Im vergangenen Jahr sei er „am Rande des Aufgebens“ gewesen, sagt Nouripour und spricht dann erstmals konkret davon, dass Familienangehörige im Iran unter seiner politischen Arbeit leiden mussten. Nachdem er sich zu den „mutigen Frauen“ im Iran geäußert habe, hätten ihn Hilferufe erreicht: Verwandte hätten ihn angerufen und ihn gefragt, ob er das auch „leiser machen“ könne. Sie hätten sich akut vom Regime bedroht gefühlt – damit stand für den Grünen-Vorsitzenden die konkrete Frage im Raum, inwieweit er sie mit seiner Arbeit gefährdet. In seiner Rede fügt er hinzu: „Und nicht alle haben das überlebt.“

Nach dem Tod der 22 Jahre alten iranischen Kurdin Jina Mahsa Amini in Polizeigewahrsam kam es im Iran im September 2022 zu Massenprotesten, die brutal unterdrückt wurden.
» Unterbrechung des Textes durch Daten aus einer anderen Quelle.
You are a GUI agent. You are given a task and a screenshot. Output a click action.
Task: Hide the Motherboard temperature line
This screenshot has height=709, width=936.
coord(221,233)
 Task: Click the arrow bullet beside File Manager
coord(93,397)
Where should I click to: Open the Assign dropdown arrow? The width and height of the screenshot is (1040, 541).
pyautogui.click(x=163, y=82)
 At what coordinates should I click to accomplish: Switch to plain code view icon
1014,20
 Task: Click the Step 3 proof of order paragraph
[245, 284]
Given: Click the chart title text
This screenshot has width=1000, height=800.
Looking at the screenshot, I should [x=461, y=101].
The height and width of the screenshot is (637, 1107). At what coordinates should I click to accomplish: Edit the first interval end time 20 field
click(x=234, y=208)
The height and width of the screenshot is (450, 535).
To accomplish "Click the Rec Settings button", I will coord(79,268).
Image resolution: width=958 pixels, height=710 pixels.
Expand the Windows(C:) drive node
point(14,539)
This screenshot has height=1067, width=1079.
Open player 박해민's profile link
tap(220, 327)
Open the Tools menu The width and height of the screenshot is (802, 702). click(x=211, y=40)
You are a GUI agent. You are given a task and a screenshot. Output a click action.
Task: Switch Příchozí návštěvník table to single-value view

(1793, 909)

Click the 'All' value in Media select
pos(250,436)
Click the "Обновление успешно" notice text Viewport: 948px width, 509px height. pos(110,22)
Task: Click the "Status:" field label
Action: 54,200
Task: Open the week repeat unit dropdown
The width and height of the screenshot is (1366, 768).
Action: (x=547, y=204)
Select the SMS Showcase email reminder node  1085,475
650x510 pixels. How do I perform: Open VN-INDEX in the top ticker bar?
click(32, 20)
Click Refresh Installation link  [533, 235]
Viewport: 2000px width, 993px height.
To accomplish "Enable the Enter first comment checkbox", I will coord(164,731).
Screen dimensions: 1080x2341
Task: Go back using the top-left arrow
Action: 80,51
Der profilierte Außenpolitiker, der neben der deutschen auch die iranische Staatsangehörigkeit besitzt, forderte nach dem Beginn der Proteste unter anderem, die Revolutionsgarden im Iran auf die Terrorliste der EU zu setzen.  

Nouripour: „Ich stehe hier und ich kann nicht anders“

Nach diesen für ihn schlimmen Nachrichten von seinen Verwandten sei es „ungemein schwer“ gewesen, noch einmal Tritt zu fassen, so Nouripour, der in Teheran aufgewachsen ist und als 13-Jähriger gemeinsam mit seiner Familie nach Deutschland kam. Doch er könne nicht leise sein, so Nouripour. Er lehnt sich dann an Luthers berühmte Worte an: „Ich stehe hier und ich kann nicht anders“, sagt der 48-Jährige. In der Halle brandet Applaus auf. 

Von den Delegierten wird Nouripour im Anschluss mit 79,1 Prozent wiedergewählt, kommt damit aber auf weniger Stimmen als noch bei seiner ersten Wahl zum Parteivorsitzenden vor zwei Jahren. Er führt die Partei auch weiter gemeinsam mit Lang an, die 29-Jährige kommt in Karlsruhe auf 82,3 Prozent. 

In der Vergangenheit hat Nouripour immer wieder davon gesprochen, dass für ihn als jungen politisch Interessierten mit Migrationshintergrund die Grünen eigentlich die einzige Option gewesen seien – als Partei, in der seine Herkunft keine Rolle gespielt habe. „Meine Geschichte wäre in keiner anderen Partei möglich gewesen“, betont der alte und neue Parteichef auch in Karlsruhe. 

Seine Rede führt zum – bislang – zweiten Moment der Ergriffenheit auf dem diesjährigen Parteitag. Am Abend zuvor hat Außenministerin Annalena Baerbock, sichtlich bewegt, ihre Begegnung mit einem israelischen Mann geschildert. Dieser habe sich vor dem Terrorangriff der Hamas ohne Böses zu ahnen von seiner Frau und seinen beiden Kindern verabschiedet. Und sie seitdem nicht wiedergesehen.